Required work —
Can you return, unchanged, every line from the one holding "Open the Day" through the end of the rows below, both ends included?
+++
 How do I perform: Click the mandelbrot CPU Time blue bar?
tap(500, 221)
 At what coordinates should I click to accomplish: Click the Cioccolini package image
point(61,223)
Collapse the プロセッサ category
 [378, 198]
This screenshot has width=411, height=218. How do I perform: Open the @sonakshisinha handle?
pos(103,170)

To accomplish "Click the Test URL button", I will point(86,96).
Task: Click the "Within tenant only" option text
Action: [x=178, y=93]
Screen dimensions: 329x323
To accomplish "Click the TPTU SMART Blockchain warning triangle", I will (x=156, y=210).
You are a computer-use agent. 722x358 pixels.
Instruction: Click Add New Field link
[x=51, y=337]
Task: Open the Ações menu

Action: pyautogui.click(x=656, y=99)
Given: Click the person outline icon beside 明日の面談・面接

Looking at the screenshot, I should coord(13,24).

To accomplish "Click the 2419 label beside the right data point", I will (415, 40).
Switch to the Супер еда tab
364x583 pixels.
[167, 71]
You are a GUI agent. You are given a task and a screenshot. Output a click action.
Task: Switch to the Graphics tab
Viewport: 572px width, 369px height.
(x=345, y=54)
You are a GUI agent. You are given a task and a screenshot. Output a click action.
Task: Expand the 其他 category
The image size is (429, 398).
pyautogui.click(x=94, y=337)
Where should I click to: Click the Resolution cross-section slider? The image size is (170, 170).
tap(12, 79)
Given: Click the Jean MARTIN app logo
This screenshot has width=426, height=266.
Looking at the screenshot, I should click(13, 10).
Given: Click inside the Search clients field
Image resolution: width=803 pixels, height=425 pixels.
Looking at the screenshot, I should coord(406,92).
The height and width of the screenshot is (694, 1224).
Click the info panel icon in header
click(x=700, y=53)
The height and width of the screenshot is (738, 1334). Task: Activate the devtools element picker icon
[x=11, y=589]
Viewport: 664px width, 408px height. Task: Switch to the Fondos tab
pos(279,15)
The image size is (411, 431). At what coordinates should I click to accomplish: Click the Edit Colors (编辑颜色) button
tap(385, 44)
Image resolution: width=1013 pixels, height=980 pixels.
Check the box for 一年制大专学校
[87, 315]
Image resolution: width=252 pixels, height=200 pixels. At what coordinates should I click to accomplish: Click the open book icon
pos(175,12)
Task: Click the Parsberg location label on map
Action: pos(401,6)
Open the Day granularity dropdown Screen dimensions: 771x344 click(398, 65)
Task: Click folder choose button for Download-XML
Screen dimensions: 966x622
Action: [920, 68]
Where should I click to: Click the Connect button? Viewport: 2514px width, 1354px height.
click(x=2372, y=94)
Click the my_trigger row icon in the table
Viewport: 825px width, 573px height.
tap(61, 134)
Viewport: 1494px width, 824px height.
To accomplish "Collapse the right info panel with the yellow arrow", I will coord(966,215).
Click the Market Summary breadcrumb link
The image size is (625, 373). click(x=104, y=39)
+++
Output for this task —
Open the Day granularity dropdown Screen dimensions: 771x344 click(398, 65)
Task: Click folder choose button for Download-XML
Screen dimensions: 966x622
Action: [920, 68]
Where should I click to: Click the Connect button? Viewport: 2514px width, 1354px height.
click(x=2372, y=94)
Click the my_trigger row icon in the table
Viewport: 825px width, 573px height.
tap(61, 134)
Viewport: 1494px width, 824px height.
To accomplish "Collapse the right info panel with the yellow arrow", I will coord(966,215).
Click the Market Summary breadcrumb link
The image size is (625, 373). click(x=104, y=39)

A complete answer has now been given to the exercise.